Кавалерия молчит. Вместе они разглядывают пчелу. Крыло у нее не сломано, но по неизвестной причине слиплось, сложившись вдвое. Рядом со здоровым оно выглядит обрубком, как у Икара. Когда золотая пчела, не понимая этого, начинает работать крыльями, ее закручивает на одном месте, и от стола она не отрывается.
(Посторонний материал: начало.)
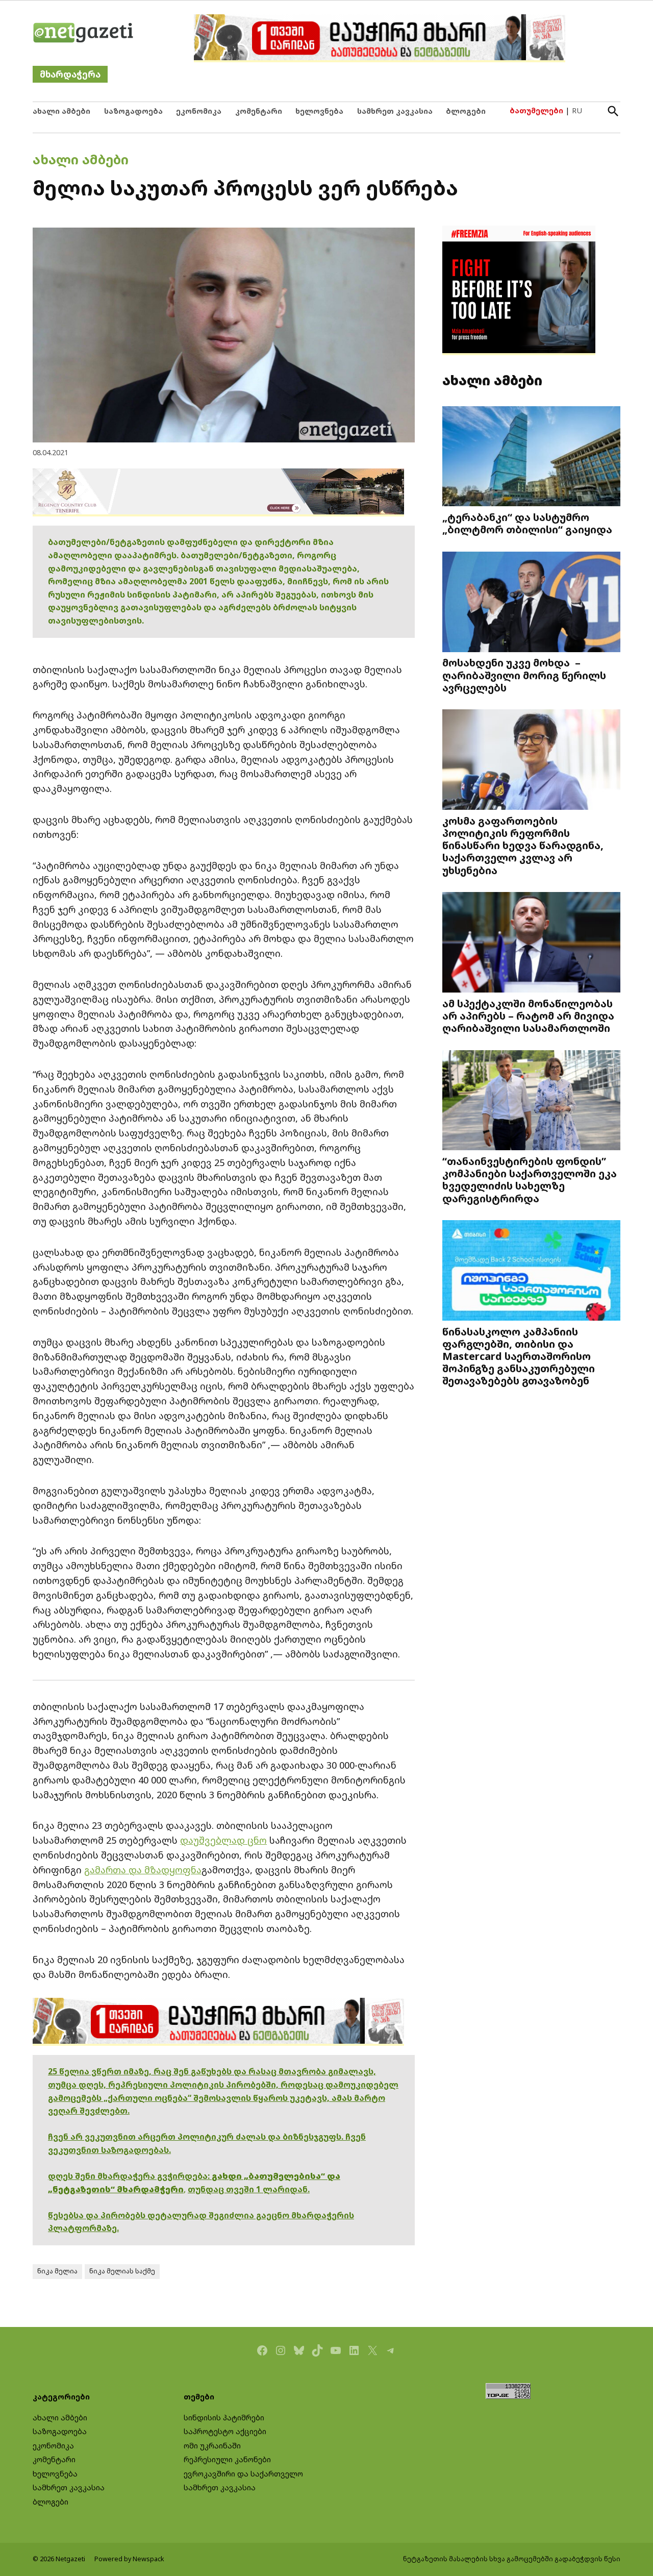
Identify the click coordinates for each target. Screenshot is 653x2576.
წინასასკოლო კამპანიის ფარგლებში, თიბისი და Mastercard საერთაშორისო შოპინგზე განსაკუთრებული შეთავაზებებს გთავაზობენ (518, 1356)
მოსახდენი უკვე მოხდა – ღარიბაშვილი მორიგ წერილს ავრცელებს (524, 674)
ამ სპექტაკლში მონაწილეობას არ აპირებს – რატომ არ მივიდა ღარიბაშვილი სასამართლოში (528, 1015)
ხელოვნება (319, 111)
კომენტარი (258, 111)
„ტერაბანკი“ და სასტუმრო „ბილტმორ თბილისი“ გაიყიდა (527, 523)
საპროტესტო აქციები (225, 2431)
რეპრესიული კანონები (227, 2459)
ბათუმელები (536, 110)
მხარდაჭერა (70, 74)
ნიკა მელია (57, 2271)
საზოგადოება (133, 111)
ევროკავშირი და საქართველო (243, 2474)
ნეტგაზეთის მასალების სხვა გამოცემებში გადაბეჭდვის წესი (511, 2559)
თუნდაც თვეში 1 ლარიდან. (249, 2189)
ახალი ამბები (61, 111)
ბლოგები (466, 111)
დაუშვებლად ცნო (223, 1840)
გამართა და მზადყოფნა (143, 1870)
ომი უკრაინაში (212, 2445)
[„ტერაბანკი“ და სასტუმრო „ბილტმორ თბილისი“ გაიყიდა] (531, 457)
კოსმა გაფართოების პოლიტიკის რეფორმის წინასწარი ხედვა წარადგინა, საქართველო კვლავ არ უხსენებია (523, 845)
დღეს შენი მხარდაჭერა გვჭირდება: (130, 2176)
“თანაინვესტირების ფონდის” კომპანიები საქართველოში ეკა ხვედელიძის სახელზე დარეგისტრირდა (529, 1179)
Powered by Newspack (129, 2559)
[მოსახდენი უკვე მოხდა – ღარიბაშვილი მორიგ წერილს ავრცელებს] (531, 603)
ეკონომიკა (198, 111)
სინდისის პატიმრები (224, 2417)
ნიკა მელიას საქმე (122, 2271)
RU (577, 110)
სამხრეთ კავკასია (395, 111)
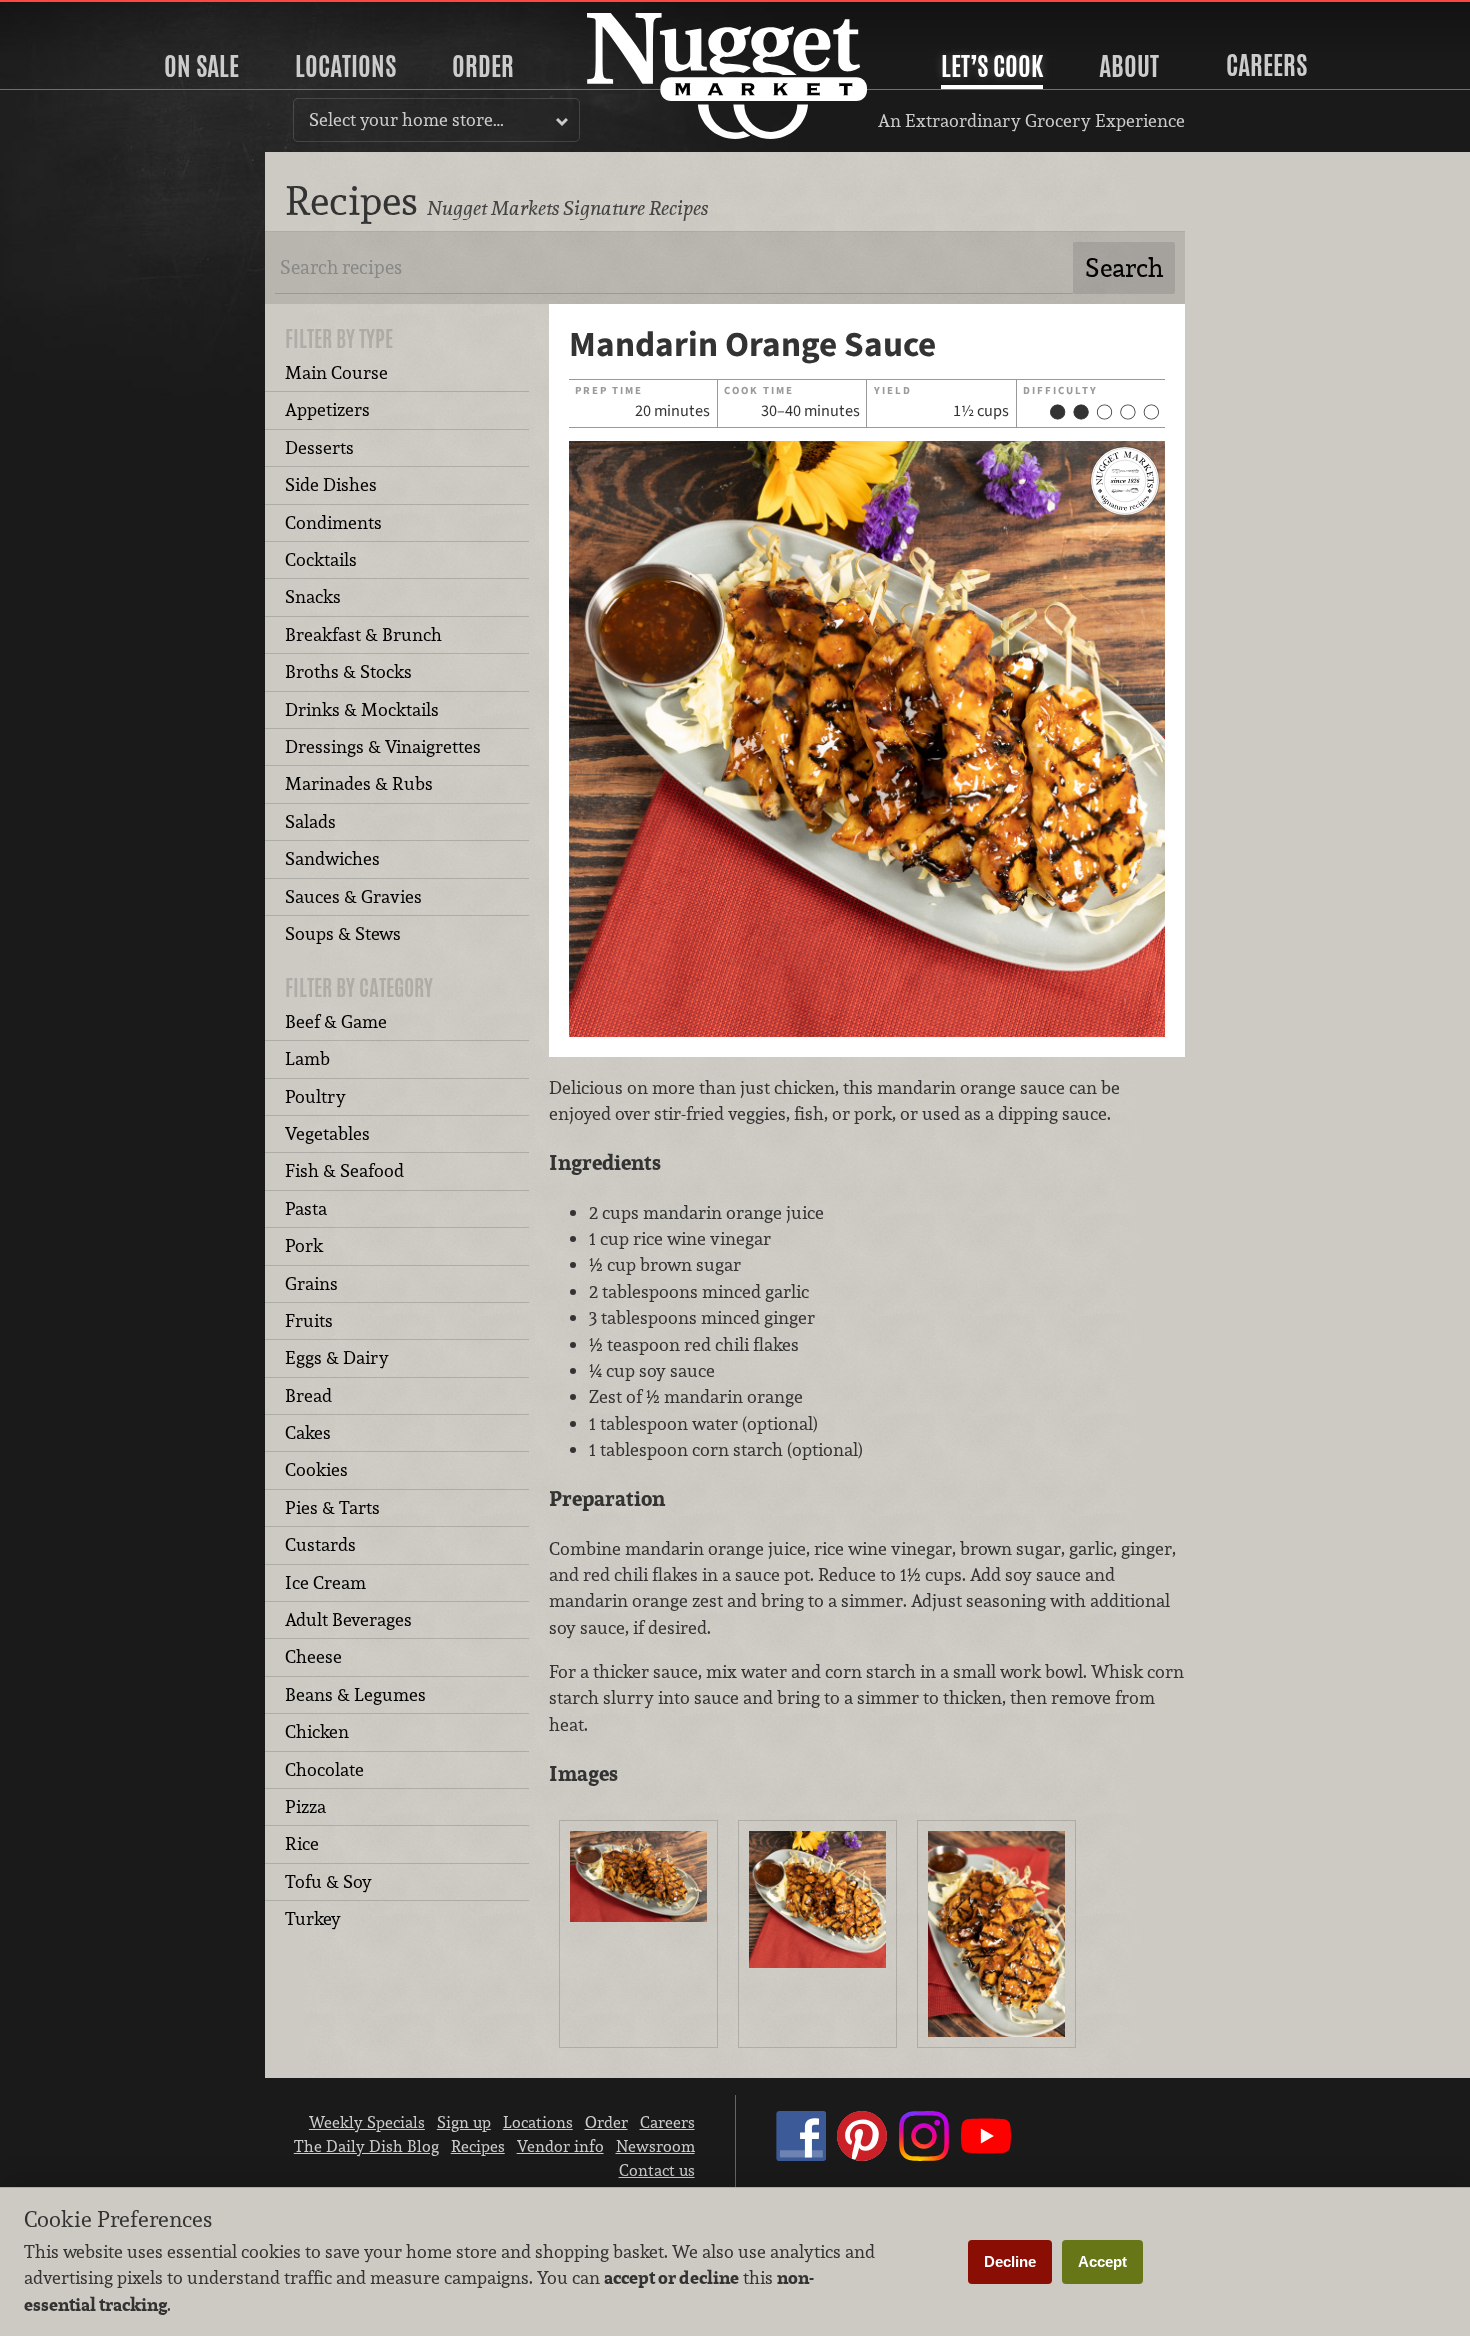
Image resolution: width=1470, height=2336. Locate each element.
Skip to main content (94, 16)
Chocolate (324, 1769)
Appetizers (327, 409)
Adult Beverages (348, 1619)
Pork (304, 1245)
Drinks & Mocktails (362, 709)
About (1129, 66)
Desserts (319, 447)
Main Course (336, 372)
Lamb (307, 1058)
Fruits (309, 1320)
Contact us (657, 2170)
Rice (302, 1843)
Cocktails (321, 559)
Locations (345, 66)
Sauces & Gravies (353, 896)
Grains (311, 1283)
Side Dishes (331, 484)
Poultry (315, 1096)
– Слушай! – говорит Кавалерия. – Я не имею к этой пчеле никакого отношения! Я не директор над пчелами! Я вообще не понимаю, что она делает на столе! Если ты хочешь кого-то убеждать – говори с пчелой.

– Я с ней и так говорю! Это я ее сюда принес! – отвечает сын.

Кавалерия не верит.

– Ты принес сюда пчелу?

– Ну да! Я нашел ее у забора в ШНыре.

– Я же тебе запретила там топтаться!

Руслан осторожно обходит скользкую тему.

– Вид у нее был ужасно несчастный. Она не могла лететь, – добавляет он.

– И ты смог взять ее и принести?

Удивление и обида.

– А чего тут такого? – говорит сын. – Я вообще ее не брал, между прочим! Я положил на землю ладонь и сказал ей: «Иди сюда!»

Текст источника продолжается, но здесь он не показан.